REQUIREMENT » Please copy out every one of the following lines word for word, in the same order.
— begin SUPPLIED DATA —
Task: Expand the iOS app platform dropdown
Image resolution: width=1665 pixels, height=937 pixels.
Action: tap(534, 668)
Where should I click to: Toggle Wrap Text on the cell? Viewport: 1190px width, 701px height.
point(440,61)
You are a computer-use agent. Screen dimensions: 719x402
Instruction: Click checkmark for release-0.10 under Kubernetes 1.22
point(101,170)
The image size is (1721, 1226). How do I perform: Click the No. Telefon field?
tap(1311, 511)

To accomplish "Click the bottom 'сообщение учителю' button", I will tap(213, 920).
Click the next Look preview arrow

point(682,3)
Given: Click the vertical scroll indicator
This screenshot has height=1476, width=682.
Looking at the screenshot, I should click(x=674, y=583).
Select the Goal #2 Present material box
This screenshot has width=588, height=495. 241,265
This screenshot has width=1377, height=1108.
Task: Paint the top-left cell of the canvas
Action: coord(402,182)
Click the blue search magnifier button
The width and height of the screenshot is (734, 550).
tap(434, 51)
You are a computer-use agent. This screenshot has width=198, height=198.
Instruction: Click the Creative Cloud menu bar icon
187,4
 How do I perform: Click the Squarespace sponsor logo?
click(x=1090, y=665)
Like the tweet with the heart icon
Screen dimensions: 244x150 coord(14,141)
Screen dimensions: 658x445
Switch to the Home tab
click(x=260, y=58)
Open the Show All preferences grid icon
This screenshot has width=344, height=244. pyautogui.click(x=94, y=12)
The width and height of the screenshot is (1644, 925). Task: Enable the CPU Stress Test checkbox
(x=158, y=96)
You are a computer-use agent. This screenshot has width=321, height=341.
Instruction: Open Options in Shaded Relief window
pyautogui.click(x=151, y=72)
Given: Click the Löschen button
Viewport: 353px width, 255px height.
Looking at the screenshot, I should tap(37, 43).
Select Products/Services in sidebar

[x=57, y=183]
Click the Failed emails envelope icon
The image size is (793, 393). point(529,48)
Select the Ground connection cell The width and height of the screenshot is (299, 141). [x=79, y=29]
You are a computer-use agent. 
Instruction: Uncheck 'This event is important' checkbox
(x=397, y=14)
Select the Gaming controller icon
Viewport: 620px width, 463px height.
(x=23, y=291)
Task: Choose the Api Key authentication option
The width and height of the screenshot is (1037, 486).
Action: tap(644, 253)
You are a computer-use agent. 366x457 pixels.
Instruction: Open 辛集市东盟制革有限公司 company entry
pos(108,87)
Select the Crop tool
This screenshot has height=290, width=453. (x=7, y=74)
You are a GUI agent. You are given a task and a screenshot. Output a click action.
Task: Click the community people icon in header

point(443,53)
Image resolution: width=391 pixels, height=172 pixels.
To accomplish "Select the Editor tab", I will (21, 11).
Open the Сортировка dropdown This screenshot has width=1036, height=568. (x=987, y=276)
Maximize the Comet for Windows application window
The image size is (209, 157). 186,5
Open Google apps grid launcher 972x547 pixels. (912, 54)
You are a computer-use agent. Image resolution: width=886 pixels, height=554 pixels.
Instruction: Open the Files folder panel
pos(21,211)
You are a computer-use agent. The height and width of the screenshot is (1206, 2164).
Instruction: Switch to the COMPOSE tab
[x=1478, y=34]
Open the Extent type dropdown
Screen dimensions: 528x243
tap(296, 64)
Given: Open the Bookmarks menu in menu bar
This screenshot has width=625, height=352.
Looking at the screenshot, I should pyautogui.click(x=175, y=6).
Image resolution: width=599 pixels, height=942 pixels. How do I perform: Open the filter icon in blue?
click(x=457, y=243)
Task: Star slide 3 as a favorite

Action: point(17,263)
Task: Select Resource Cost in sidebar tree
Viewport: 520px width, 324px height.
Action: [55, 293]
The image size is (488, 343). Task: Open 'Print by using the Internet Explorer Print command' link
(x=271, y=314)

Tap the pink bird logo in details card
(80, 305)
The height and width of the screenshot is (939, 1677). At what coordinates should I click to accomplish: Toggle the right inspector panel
— end SUPPLIED DATA —
FINISHED EXERCISE »
Task: Expand the iOS app platform dropdown
Image resolution: width=1665 pixels, height=937 pixels.
Action: tap(534, 668)
Where should I click to: Toggle Wrap Text on the cell? Viewport: 1190px width, 701px height.
point(440,61)
You are a computer-use agent. Screen dimensions: 719x402
Instruction: Click checkmark for release-0.10 under Kubernetes 1.22
point(101,170)
The image size is (1721, 1226). How do I perform: Click the No. Telefon field?
tap(1311, 511)

To accomplish "Click the bottom 'сообщение учителю' button", I will tap(213, 920).
Click the next Look preview arrow

point(682,3)
Given: Click the vertical scroll indicator
This screenshot has height=1476, width=682.
Looking at the screenshot, I should click(x=674, y=583).
Select the Goal #2 Present material box
This screenshot has width=588, height=495. 241,265
This screenshot has width=1377, height=1108.
Task: Paint the top-left cell of the canvas
Action: coord(402,182)
Click the blue search magnifier button
The width and height of the screenshot is (734, 550).
tap(434, 51)
You are a computer-use agent. This screenshot has width=198, height=198.
Instruction: Click the Creative Cloud menu bar icon
187,4
 How do I perform: Click the Squarespace sponsor logo?
click(x=1090, y=665)
Like the tweet with the heart icon
Screen dimensions: 244x150 coord(14,141)
Screen dimensions: 658x445
Switch to the Home tab
click(x=260, y=58)
Open the Show All preferences grid icon
This screenshot has width=344, height=244. pyautogui.click(x=94, y=12)
The width and height of the screenshot is (1644, 925). Task: Enable the CPU Stress Test checkbox
(x=158, y=96)
You are a computer-use agent. This screenshot has width=321, height=341.
Instruction: Open Options in Shaded Relief window
pyautogui.click(x=151, y=72)
Given: Click the Löschen button
Viewport: 353px width, 255px height.
Looking at the screenshot, I should tap(37, 43).
Select Products/Services in sidebar

[x=57, y=183]
Click the Failed emails envelope icon
The image size is (793, 393). point(529,48)
Select the Ground connection cell The width and height of the screenshot is (299, 141). [x=79, y=29]
You are a computer-use agent. 
Instruction: Uncheck 'This event is important' checkbox
(x=397, y=14)
Select the Gaming controller icon
Viewport: 620px width, 463px height.
(x=23, y=291)
Task: Choose the Api Key authentication option
The width and height of the screenshot is (1037, 486).
Action: tap(644, 253)
You are a computer-use agent. 366x457 pixels.
Instruction: Open 辛集市东盟制革有限公司 company entry
pos(108,87)
Select the Crop tool
This screenshot has height=290, width=453. (x=7, y=74)
You are a GUI agent. You are given a task and a screenshot. Output a click action.
Task: Click the community people icon in header

point(443,53)
Image resolution: width=391 pixels, height=172 pixels.
To accomplish "Select the Editor tab", I will (21, 11).
Open the Сортировка dropdown This screenshot has width=1036, height=568. (x=987, y=276)
Maximize the Comet for Windows application window
The image size is (209, 157). 186,5
Open Google apps grid launcher 972x547 pixels. (912, 54)
You are a computer-use agent. Image resolution: width=886 pixels, height=554 pixels.
Instruction: Open the Files folder panel
pos(21,211)
You are a computer-use agent. The height and width of the screenshot is (1206, 2164).
Instruction: Switch to the COMPOSE tab
[x=1478, y=34]
Open the Extent type dropdown
Screen dimensions: 528x243
tap(296, 64)
Given: Open the Bookmarks menu in menu bar
This screenshot has width=625, height=352.
Looking at the screenshot, I should pyautogui.click(x=175, y=6).
Image resolution: width=599 pixels, height=942 pixels. How do I perform: Open the filter icon in blue?
click(x=457, y=243)
Task: Star slide 3 as a favorite

Action: point(17,263)
Task: Select Resource Cost in sidebar tree
Viewport: 520px width, 324px height.
Action: [55, 293]
The image size is (488, 343). Task: Open 'Print by using the Internet Explorer Print command' link
(x=271, y=314)

Tap the pink bird logo in details card
(80, 305)
The height and width of the screenshot is (939, 1677). At what coordinates should I click to accomplish: Toggle the right inspector panel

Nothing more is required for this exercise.